The Things Network (TTN) is a LoRaWAN network specifically designed for more efficient device communication with the internet, minimal battery requirements, and a long range and low bandwidth protocol. You can learn more about The Things Network from their official web page.   

Using this Simple Setup Guide you will be able to stream your TTN data directly to Ubidots where you can further develop and deploy your IoT Solution for end-user engagement.

Using the TTN + Ubidots official integration, there's no need to create webhooks and UbiFunctions to communicate. With this simple setup you now just need to provide your Ubidots TOKEN and your TTN data will be automatically sent to Ubidots!

Read more of about Ubidots and TTN's joint effort to enable IoT Solutions.

NOTE: The manual webhook integration from TTN to Ubidots can be found here. This manual setup utilizes the UbiFunctions add-on to decode a TTN payload. 

Requirements

Step-by-Step

  1. About LoRaWAN Payloads
  2. Sending payloads to Ubidots - Overview
  3. How to Decode your LoRaWAN Payload into Ubidots Format
    – Building the Decoder function in TTN
  4. Adding the Ubidots integration from TTN
  5. Visualize your data in Ubidots

1. About LoRaWAN Payloads

Low Power Area Networks (LPWANs) such as LoRaWAN have become a great option for IoT deployments thanks to their long range and battery-efficient communication. To achieve this, LoRaWAN devices transmit smaller data packets at low speeds, saving bandwidth and battery consumption.

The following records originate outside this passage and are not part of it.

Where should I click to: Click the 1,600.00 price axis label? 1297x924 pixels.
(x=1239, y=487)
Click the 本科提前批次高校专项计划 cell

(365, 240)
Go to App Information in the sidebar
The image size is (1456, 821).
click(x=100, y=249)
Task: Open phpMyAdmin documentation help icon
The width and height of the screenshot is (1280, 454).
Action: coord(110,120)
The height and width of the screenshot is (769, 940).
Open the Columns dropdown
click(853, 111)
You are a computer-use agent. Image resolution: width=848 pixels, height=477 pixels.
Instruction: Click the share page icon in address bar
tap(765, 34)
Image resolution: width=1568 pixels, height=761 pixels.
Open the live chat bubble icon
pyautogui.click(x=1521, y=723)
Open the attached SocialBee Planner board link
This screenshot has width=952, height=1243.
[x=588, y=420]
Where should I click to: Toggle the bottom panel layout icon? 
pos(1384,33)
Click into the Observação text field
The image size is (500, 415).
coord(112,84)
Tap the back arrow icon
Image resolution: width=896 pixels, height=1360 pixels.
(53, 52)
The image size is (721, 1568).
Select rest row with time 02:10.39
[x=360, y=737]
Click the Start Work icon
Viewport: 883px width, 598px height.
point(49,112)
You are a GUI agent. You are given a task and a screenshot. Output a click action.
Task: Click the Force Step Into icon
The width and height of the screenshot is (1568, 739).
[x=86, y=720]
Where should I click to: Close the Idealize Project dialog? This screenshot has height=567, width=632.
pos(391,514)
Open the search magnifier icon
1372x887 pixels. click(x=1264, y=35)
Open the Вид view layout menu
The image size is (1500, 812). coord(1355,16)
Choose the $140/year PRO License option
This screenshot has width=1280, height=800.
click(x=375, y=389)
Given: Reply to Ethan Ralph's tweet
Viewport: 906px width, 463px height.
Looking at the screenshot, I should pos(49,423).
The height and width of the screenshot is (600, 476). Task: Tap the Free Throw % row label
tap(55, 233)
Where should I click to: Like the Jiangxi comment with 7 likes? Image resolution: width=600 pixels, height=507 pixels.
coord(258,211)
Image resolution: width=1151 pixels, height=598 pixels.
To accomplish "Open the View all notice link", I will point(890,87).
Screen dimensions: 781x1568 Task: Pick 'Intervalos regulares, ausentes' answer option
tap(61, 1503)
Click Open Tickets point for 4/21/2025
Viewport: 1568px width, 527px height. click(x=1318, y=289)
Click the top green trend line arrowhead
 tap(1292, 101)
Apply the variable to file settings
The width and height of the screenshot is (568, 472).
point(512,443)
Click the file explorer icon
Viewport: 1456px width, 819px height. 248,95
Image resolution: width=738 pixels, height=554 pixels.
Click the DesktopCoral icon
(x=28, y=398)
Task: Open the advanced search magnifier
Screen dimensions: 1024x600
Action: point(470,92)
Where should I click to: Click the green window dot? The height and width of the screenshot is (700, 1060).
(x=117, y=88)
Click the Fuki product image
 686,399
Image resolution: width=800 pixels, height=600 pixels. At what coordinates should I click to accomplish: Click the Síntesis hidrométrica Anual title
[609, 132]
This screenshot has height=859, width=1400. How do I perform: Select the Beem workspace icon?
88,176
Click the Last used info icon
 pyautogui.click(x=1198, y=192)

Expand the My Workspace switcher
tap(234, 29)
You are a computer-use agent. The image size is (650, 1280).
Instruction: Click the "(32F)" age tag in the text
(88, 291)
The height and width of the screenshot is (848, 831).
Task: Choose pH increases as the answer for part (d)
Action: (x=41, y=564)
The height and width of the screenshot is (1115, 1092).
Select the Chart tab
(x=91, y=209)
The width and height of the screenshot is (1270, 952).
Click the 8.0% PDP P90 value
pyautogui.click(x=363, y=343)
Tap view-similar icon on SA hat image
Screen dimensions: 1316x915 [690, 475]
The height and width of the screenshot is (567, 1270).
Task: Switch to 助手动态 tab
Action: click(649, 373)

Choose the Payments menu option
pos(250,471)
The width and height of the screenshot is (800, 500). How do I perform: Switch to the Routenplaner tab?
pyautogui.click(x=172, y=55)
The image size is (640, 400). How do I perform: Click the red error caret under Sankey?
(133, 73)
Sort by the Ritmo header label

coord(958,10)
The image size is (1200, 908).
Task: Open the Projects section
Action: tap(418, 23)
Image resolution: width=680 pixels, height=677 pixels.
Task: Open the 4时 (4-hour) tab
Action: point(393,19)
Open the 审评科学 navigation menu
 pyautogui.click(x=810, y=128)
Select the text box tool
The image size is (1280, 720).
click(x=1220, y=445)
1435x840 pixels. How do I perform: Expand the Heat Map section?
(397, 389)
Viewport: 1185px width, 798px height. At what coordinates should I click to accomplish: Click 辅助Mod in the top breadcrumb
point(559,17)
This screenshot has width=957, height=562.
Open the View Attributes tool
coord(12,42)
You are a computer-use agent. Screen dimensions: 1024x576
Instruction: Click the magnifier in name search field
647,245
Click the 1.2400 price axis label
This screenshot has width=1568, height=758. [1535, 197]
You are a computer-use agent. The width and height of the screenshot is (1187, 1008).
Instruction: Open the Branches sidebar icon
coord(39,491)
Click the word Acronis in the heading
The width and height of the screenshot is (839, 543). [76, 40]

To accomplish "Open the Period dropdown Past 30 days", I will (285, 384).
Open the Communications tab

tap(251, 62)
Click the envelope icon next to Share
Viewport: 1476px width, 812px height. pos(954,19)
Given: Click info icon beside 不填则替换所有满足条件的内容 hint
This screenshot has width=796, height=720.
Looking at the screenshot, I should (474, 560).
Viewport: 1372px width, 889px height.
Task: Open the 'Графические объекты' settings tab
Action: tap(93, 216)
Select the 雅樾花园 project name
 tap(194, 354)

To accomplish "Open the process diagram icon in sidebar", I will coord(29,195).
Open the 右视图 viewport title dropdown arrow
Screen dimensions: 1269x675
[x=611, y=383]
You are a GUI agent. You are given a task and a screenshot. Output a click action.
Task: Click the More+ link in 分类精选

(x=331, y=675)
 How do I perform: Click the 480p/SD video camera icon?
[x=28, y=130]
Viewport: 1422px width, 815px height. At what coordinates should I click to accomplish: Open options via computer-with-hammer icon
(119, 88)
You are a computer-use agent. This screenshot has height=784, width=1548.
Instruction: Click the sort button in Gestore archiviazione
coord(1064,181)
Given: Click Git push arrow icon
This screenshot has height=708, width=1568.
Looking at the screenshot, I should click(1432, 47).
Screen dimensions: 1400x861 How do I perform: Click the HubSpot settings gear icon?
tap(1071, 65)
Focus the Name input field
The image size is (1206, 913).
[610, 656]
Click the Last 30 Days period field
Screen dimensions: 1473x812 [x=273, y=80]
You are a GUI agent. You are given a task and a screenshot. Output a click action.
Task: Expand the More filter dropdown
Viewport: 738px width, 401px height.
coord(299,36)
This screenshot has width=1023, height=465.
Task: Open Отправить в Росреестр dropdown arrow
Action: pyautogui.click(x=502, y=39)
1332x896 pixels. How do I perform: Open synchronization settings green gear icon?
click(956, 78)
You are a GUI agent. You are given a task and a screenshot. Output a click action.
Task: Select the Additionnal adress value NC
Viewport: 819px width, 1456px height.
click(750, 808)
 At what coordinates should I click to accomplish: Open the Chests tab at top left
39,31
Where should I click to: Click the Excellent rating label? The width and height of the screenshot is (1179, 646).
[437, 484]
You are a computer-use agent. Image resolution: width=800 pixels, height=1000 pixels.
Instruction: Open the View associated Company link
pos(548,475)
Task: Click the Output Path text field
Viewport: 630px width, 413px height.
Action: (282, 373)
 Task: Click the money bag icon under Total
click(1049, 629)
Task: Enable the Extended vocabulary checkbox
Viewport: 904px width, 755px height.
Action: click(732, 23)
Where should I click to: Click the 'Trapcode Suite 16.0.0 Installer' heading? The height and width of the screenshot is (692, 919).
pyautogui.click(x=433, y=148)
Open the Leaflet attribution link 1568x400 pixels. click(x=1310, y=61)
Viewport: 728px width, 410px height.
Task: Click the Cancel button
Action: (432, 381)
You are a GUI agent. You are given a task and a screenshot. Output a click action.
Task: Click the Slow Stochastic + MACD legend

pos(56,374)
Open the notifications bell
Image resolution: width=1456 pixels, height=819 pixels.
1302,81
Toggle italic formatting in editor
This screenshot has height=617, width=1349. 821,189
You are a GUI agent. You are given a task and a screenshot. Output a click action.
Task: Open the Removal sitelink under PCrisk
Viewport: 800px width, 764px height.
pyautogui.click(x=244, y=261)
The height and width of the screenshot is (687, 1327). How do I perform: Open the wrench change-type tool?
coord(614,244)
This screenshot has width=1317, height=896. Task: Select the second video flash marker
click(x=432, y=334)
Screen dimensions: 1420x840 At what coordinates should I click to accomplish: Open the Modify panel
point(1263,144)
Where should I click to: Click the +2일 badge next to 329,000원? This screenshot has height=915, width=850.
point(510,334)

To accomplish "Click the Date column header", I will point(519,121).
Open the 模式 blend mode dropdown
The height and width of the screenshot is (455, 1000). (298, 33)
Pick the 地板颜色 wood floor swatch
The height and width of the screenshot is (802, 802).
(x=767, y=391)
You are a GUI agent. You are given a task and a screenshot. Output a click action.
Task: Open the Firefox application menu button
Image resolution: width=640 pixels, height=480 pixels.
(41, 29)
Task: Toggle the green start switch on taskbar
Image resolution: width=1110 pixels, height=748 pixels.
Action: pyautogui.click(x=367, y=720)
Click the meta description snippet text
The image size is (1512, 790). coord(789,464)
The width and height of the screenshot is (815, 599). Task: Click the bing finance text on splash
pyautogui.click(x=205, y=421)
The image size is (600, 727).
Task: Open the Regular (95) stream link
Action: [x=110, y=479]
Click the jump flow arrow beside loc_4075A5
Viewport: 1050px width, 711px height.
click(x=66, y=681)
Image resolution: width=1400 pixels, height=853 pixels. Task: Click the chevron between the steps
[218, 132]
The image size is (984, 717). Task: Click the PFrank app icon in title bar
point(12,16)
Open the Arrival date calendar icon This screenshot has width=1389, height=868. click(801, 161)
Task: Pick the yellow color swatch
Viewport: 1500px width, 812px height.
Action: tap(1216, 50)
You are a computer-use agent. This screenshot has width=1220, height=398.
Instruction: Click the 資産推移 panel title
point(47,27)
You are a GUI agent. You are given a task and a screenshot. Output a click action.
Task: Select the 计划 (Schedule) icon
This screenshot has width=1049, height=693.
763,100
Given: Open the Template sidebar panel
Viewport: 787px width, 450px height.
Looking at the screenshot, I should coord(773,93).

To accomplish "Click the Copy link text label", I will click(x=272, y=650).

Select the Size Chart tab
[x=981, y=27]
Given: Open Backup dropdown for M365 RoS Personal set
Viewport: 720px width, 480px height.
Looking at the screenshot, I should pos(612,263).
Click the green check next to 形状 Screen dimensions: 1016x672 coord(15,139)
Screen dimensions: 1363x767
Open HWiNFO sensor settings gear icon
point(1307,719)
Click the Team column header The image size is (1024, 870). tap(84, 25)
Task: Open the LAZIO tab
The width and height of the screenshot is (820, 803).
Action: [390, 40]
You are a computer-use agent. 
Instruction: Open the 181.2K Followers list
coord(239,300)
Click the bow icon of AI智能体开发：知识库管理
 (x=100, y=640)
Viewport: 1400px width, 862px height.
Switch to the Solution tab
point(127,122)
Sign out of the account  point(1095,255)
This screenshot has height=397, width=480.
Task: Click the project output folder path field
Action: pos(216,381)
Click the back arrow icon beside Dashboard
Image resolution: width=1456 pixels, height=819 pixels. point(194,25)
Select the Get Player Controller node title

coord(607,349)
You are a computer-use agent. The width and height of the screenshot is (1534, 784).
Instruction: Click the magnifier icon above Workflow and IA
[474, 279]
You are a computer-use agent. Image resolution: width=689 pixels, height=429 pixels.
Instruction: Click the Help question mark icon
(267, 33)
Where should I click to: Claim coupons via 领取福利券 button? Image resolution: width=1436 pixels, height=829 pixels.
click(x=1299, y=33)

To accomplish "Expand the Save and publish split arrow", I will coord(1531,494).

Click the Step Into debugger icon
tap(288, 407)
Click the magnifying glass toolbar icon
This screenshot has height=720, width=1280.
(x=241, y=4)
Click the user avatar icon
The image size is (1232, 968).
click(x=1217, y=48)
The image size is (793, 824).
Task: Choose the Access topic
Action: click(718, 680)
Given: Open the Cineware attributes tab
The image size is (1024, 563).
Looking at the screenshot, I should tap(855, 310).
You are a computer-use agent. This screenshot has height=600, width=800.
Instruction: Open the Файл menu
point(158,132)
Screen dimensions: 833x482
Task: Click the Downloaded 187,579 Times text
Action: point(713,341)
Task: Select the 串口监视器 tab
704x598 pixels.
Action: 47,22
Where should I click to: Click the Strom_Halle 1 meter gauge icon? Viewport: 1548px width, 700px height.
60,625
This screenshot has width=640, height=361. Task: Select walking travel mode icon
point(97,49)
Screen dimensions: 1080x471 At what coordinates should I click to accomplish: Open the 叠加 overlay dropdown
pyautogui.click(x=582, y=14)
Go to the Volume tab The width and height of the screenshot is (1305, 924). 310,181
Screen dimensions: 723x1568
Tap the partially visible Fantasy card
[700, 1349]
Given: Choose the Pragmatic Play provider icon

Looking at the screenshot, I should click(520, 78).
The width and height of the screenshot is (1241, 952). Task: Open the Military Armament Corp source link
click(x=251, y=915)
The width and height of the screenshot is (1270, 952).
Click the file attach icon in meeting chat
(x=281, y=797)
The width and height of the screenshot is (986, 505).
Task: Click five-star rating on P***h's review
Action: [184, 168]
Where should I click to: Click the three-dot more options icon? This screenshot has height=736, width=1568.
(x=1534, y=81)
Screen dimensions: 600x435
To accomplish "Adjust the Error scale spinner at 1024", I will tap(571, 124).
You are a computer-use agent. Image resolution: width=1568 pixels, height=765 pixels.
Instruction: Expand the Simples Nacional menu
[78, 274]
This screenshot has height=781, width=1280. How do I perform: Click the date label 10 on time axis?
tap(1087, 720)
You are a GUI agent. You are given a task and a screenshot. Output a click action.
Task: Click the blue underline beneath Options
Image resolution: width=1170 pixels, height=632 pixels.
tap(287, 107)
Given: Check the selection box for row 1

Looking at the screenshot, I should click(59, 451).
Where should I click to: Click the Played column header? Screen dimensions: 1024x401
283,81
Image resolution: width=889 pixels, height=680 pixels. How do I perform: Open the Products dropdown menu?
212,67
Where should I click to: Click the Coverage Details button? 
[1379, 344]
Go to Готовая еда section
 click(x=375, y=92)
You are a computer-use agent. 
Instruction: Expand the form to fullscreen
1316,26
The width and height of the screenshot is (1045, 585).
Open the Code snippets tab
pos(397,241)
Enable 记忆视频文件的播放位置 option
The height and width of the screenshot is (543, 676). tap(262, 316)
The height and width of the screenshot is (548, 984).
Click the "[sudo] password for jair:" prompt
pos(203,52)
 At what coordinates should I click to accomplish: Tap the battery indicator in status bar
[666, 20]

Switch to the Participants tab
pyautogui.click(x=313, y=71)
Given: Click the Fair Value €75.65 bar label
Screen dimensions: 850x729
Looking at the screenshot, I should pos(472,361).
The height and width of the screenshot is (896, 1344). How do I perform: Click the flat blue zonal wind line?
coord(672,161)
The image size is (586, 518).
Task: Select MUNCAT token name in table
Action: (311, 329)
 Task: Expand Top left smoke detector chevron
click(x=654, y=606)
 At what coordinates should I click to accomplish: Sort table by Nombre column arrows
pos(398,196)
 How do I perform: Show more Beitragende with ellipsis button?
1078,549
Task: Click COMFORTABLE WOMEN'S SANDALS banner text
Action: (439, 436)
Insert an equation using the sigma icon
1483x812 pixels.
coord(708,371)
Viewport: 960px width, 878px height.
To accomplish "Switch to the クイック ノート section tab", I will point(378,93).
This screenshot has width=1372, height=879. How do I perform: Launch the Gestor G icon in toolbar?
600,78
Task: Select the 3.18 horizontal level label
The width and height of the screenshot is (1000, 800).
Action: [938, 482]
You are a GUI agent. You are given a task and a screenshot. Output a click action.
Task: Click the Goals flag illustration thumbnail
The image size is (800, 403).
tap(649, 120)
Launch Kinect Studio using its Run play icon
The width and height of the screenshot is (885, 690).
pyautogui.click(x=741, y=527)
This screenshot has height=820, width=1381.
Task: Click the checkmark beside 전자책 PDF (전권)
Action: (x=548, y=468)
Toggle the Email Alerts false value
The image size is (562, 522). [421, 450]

This means that most LoRaWAN devices are designed to transmit simple binary data payloads in bytes, as opposed to strings or text, allowing for smaller, more memory efficient packets and payloads.

2. Sending Payloads to Ubidots - Overview

While binary payloads are great for LoRaWAN devices, most web APIs are designed to understand JSON payloads and Ubidots is not the exception. As a reminder, here's Ubidots' expected JSON payload structure:
Example Payload Structure:

{ 
  "variable_label" : "value"
}

Example Payload:

{
  "humidity": 60.3,
  "temperature": 57.19
}

You may want to check out Ubidots API docs to learn more about acceptable payload structures for Ubidots platform. 

3. How to Decode your LoRaWAN Payload into Ubidots Format

Luckily, TTN has a built-in tool called "Payload Functions", which allows you to decode binary payloads (in bytes) to JSON payloads.

IMPORTANT NOTE: The management of data as bytes can be a little confusing at first, but this helpful guide will help you to better understand bytes. It is highly recommended that you review this guide and the video below if you've never decoded a byte payload.

To learn how a binary payload can be decoded into a JSON payload, we'll code an example function that receives a binary input and returns a JSON output as shown below: 

Building the Decoder Function in TTN

To build this decoder (using the above example), go to the Applications section within your TTN account, then click on "Payload Formats". Make sure "Custom" format is selected, and you're sitting in the "Decoder" tab:

"Application" –> "Payload Formats" –> "Custom" –> code 

Enter the following code for decoding function:

function Decoder(bytes, port) {
  var temperature = (bytes[0] << 8) | bytes[1];
  var humidity = (bytes[2] << 8) | bytes[3];
 
  return {
    temperature: temperature / 100,
    humidity: humidity / 100
  }
}

NOTE: You will need to adjust this decoder code to match your LoRaWAN devices' data format. If you need any help doing this, feel free to Ubidots IoT Application Engineers a note through our in-app chat channel or at support@ubidots.com

4. Adding the Ubidots Integration from TTN

Now you're just 1 step away from seeing your data in Ubidots. With the decoded active, click on "Integrations" within your TTN account, then click on "Add integration" and select "Ubidots."

"Applications" –> "Integrations" –> "Add Integration" –> "Ubidots"

Next, give a customized name to your new integration (in this guide we simply called it "ubi-integration"). 

Then, select "default key" in the Access Key dropdown menu. The default key represents a "password" that is used to authenticate your application in TTN.

Finally, enter your Ubidots TOKEN where indicated in the TTN user interface.

5. Visualize your data in Ubidots

Finally, upon successful creation of the decoder for your application's data payload with the TTN integration, you will be able to see your LoRaWAN devices automatically created in your Ubidots account.

Please note this integration will automatically use your DevEUI as the "Device API Label," which is the unique identifier within Ubidots used to automatically create and identify different devices:

Because Ubidots automatically assigns the Device Name equal to the Device API Label, you will see that the device does not have a human-readable name. Feel free to change it to your liking:

In this article we have learned how to send data from TTN to Ubidots using the TTN's official integrations.